NVIDIA memperkenalkan Vera sebagai CPU generasi baru untuk AI agent, menghadirkan performa tinggi, bandwidth besar, dan integrasi langsung dengan GPU untuk mempercepat komputasi skala besar.
AI berkembang menuju sistem agentic yang mampu merencanakan, mengeksekusi, dan mengevaluasi tugas secara mandiri. Perubahan ini mendorong kebutuhan akan infrastruktur komputasi yang lebih terintegrasi dan berperforma tinggi untuk menangani alur kerja berbasis AI dari ujung ke ujung.
NVIDIA memperkenalkan Vera sebagai arsitektur CPU terbaru yang dirancang untuk mendukung beban kerja AI modern, termasuk AI agent dan reinforcement learning. Teknologi ini menjadi bagian dari strategi NVIDIA dalam membangun sistem komputasi yang teroptimasi untuk AI-native workload.
Vera menawarkan peningkatan performa signifikan dibandingkan sistem CPU konvensional, khususnya dalam menangani orkestrasi tugas AI yang kompleks. Prosesor ini berperan sebagai pengendali utama yang mengatur eksekusi model, akses data, serta validasi output secara real-time.
Arsitektur Vera dilengkapi dengan puluhan core berperforma tinggi yang mendukung eksekusi multi-thread secara paralel. Dukungan bandwidth memori tinggi memungkinkan transfer data dalam skala besar berjalan lebih cepat dan efisien, yang menjadi kunci dalam workload AI modern.
Integrasi CPU dan GPU Percepat Komputasi Skala Besar
Salah satu keunggulan utama Vera terletak pada integrasinya dengan GPU melalui teknologi interkoneksi berkecepatan tinggi seperti NVLink. Koneksi ini memberikan bandwidth jauh lebih besar dibandingkan interkoneksi tradisional, sehingga mempercepat pertukaran data antara CPU dan GPU.
Pendekatan ini memungkinkan sistem bekerja sebagai satu kesatuan terpadu, di mana CPU mengelola logika dan orkestrasi, sementara GPU menangani komputasi paralel dalam skala besar. Hasilnya adalah latensi yang lebih rendah dan efisiensi yang lebih tinggi dalam menjalankan aplikasi AI.
Sejumlah institusi riset dan penyedia cloud mulai mengadopsi platform ini untuk mempercepat pemrosesan data berskala besar. Pengembang juga merasakan peningkatan responsivitas saat membangun aplikasi berbasis AI, baik untuk teks, kode, maupun analisis data.

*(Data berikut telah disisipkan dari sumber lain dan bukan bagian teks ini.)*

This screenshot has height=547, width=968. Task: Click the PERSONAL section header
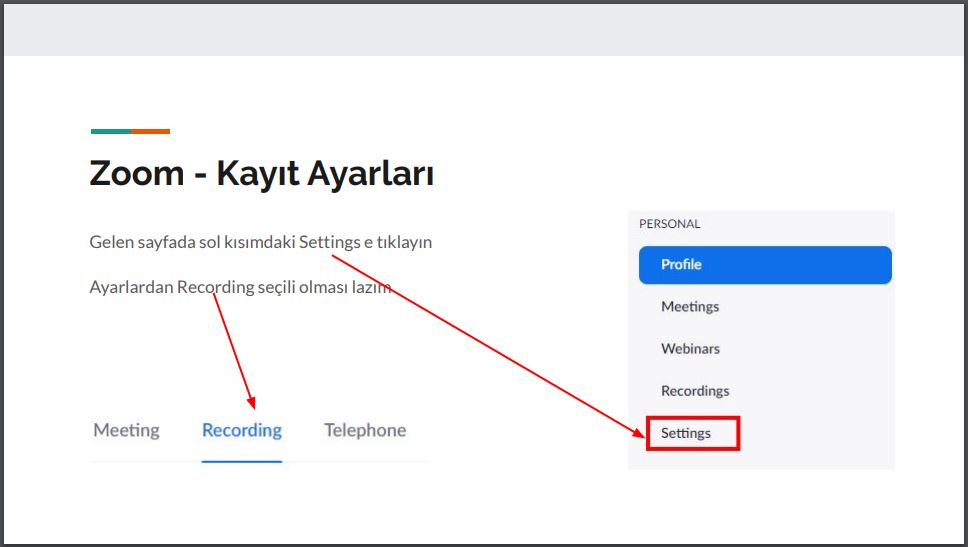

“Vera hadir di tengah titik balik bagi AI. Seiring dengan berkembangnya AI menjadi sistem yang mampu berpikir dan bertindak secara mandiri, peran sistem yang mengoordinasikan proses tersebut pun semakin penting,” kata Jensen Huang, founder dan CEO NVIDIA. “CPU kini tidak lagi sekadar mendukung model, melainkan menggerakkannya. Dengan performa dan efisiensi energi yang revolusioner, Vera membuka potensi sistem AI yang berpikir lebih cepat dan dapat diperluas lebih jauh.”